◆ Directions for this task ◆
Up to and including the final line, please copy every line exactly, starting from the one that contains "Open Request New Hostname workflow in tree" in the material below.

─── Records to process ───

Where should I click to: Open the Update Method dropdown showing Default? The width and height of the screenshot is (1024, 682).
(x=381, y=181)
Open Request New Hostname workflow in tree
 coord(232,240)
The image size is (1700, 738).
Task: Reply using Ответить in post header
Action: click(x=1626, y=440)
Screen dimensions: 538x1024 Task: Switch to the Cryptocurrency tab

───

◆ Task answer ◆
Open Request New Hostname workflow in tree
 coord(232,240)
The image size is (1700, 738).
Task: Reply using Ответить in post header
Action: click(x=1626, y=440)
Screen dimensions: 538x1024 Task: Switch to the Cryptocurrency tab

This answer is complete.